### REQUIRED ACTION
Copy exactly, and only, the lines from the line containing "This screenshot has height=417, width=449." through the last line of the records below, both included, and leave out any pictures.
BEGIN SUPPLIED DATA
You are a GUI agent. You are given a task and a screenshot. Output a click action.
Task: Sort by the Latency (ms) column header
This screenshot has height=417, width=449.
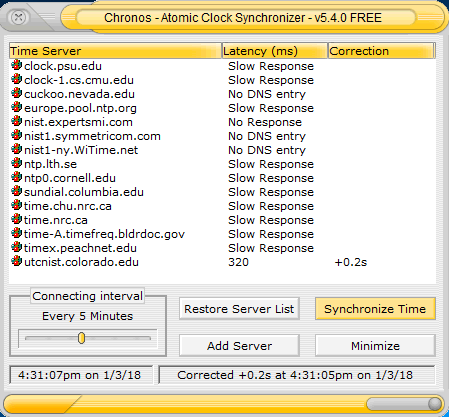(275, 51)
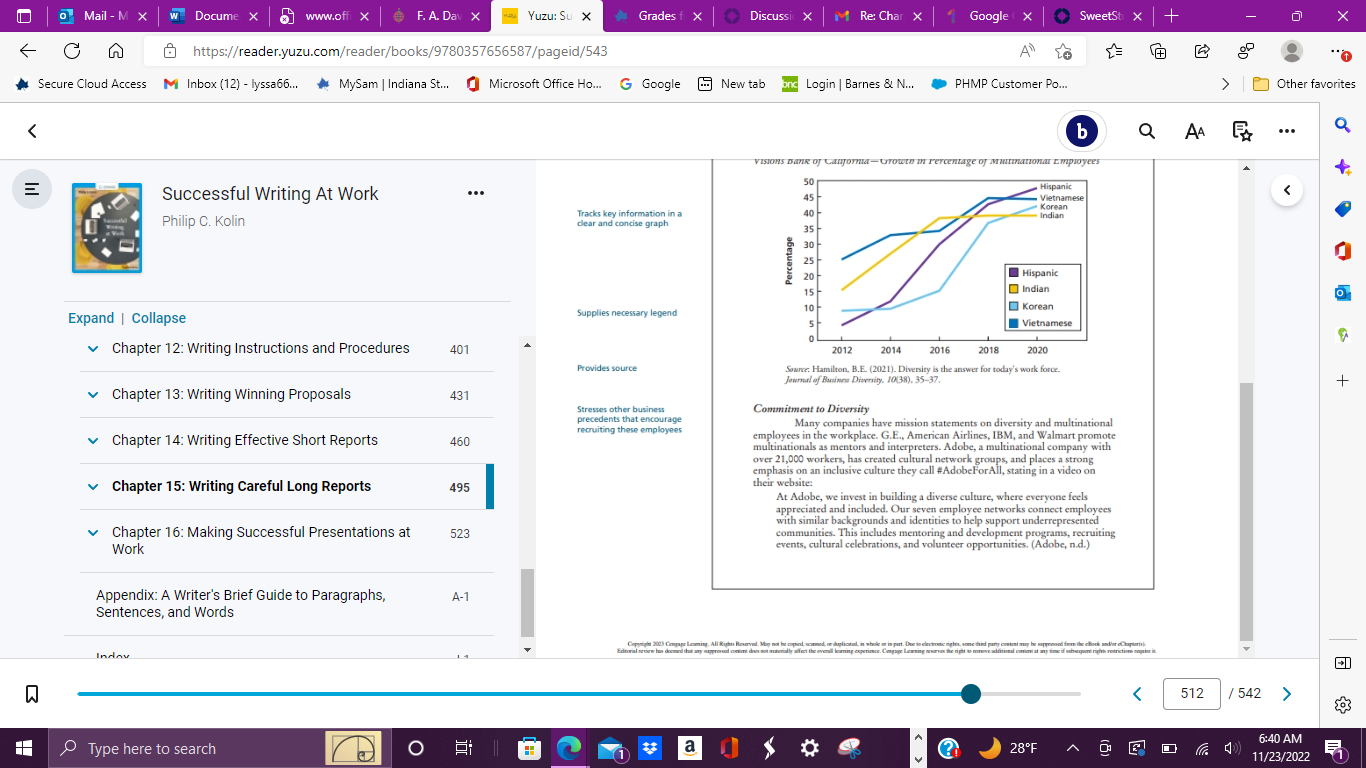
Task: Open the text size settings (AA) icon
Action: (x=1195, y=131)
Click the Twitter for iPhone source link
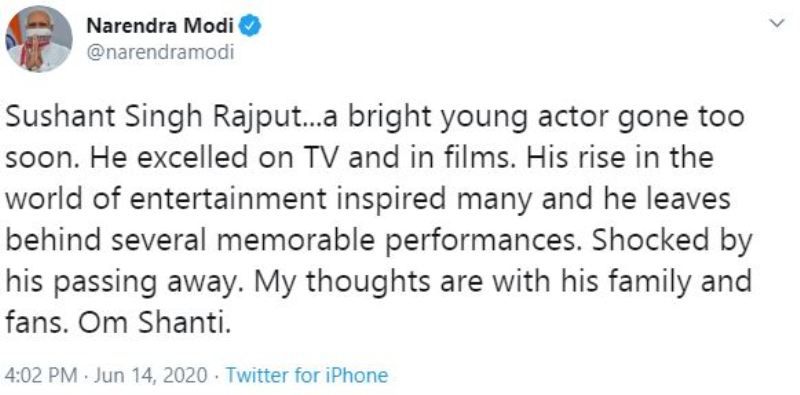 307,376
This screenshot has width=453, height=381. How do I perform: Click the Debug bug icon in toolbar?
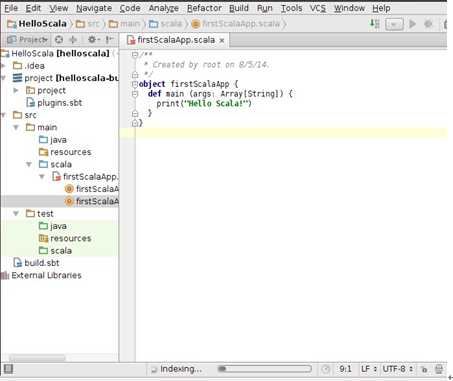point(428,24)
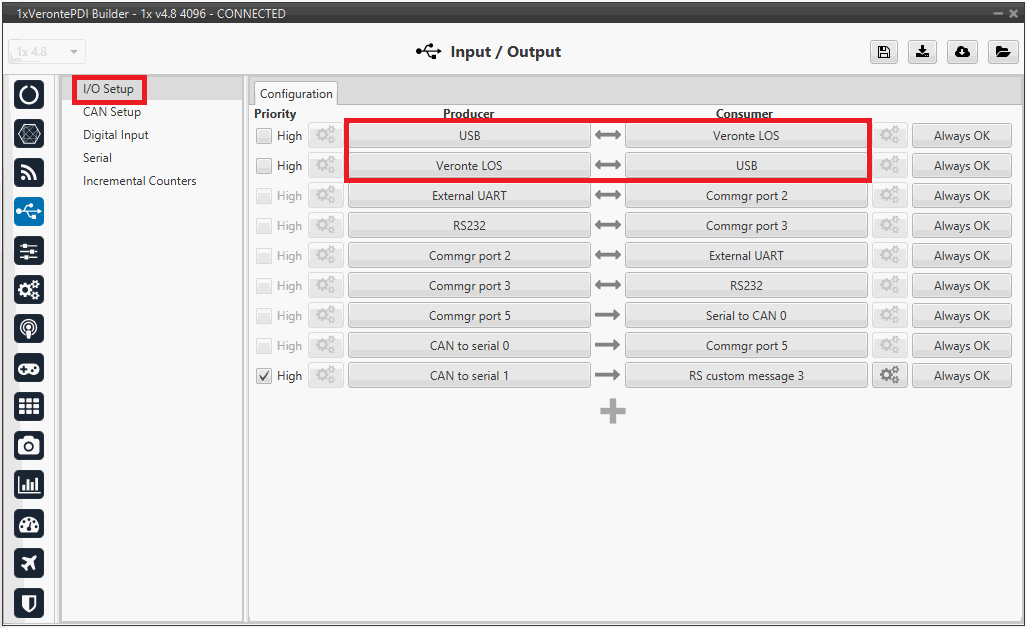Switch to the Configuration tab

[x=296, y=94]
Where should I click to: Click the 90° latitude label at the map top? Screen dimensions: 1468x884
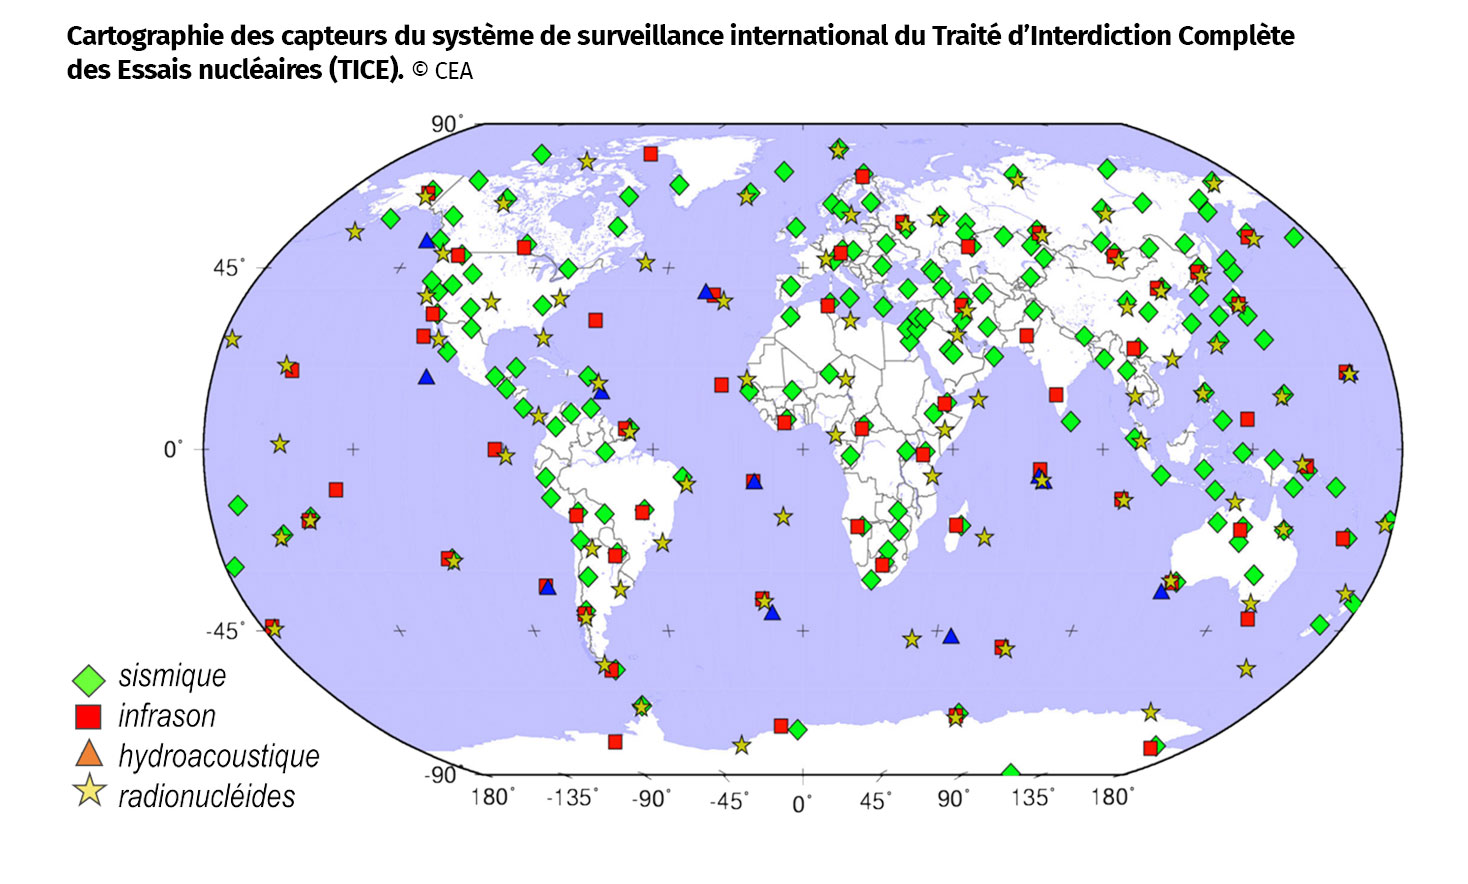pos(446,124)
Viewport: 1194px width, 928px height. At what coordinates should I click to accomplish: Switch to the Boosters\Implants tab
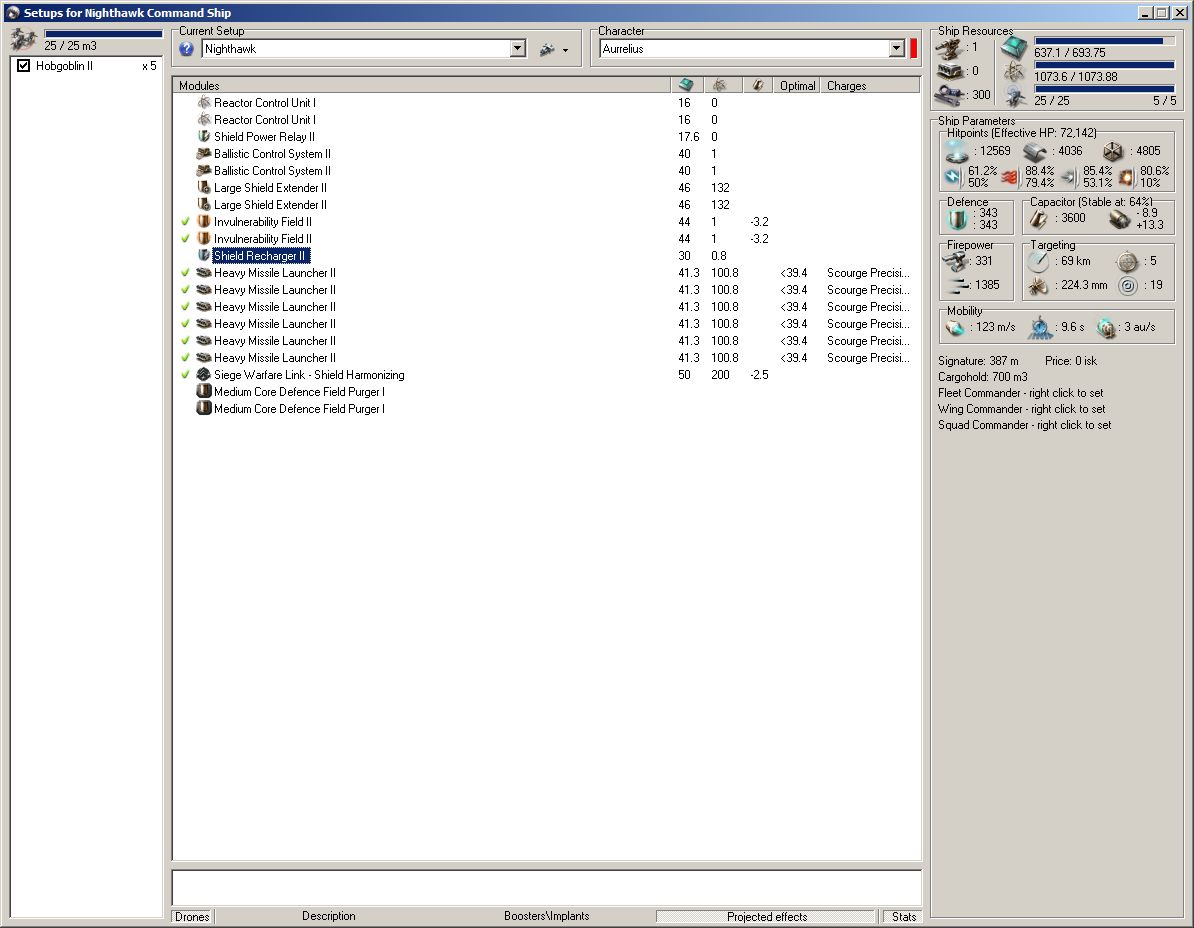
END SUPPLIED DATA
### YOUR RESPONSE
This screenshot has height=417, width=449.
(275, 51)
Task: Open the text size settings (AA) icon
Action: (x=1195, y=131)
Click the Twitter for iPhone source link
 307,376
This screenshot has width=453, height=381. How do I perform: Click the Debug bug icon in toolbar?
point(428,24)
Switch to the Configuration tab

[x=296, y=94]
Where should I click to: Click the 90° latitude label at the map top? Screen dimensions: 1468x884
pos(446,124)
Viewport: 1194px width, 928px height. At what coordinates should I click to accomplish: Switch to the Boosters\Implants tab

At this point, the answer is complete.